START SUPPLIED DATA
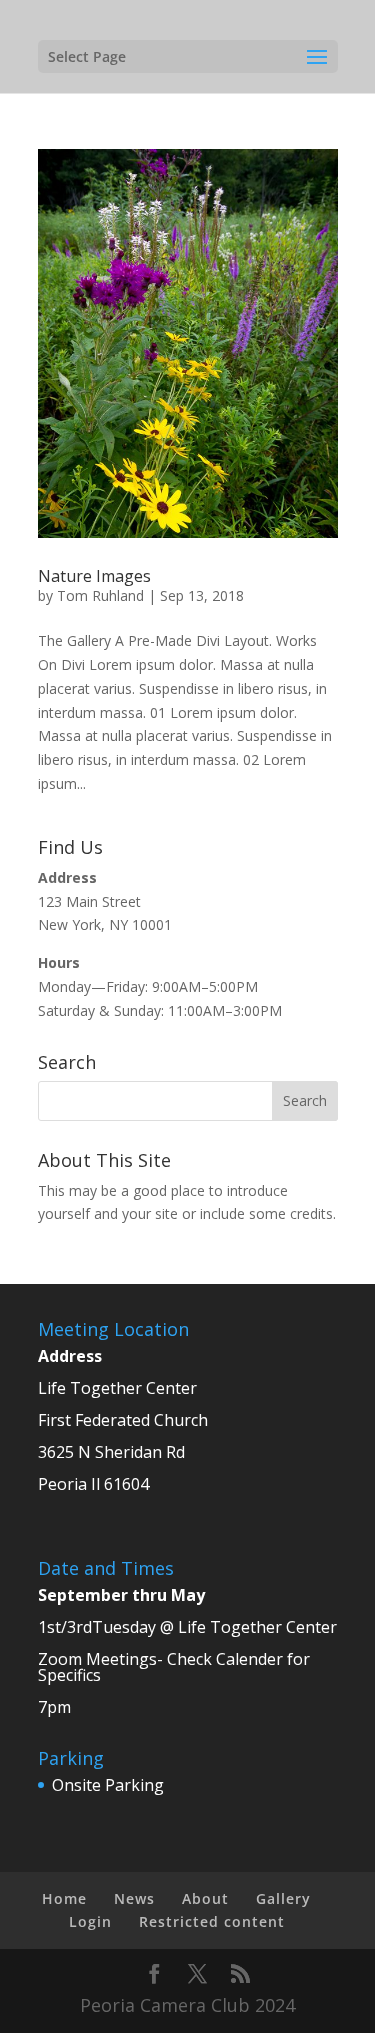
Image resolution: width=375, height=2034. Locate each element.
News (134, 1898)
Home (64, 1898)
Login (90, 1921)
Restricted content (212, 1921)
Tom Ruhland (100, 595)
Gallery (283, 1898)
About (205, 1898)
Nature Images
END SUPPLIED DATA
### ABOUT THIS EXERCISE
Only the text of the records above is to be reproduced, exactly as given; the pictures are dropped.

### WRITTEN REPLY
Image resolution: width=375, height=2034. Locate each element.
News (134, 1898)
Home (64, 1898)
Login (90, 1921)
Restricted content (212, 1921)
Tom Ruhland (100, 595)
Gallery (283, 1898)
About (205, 1898)
Nature Images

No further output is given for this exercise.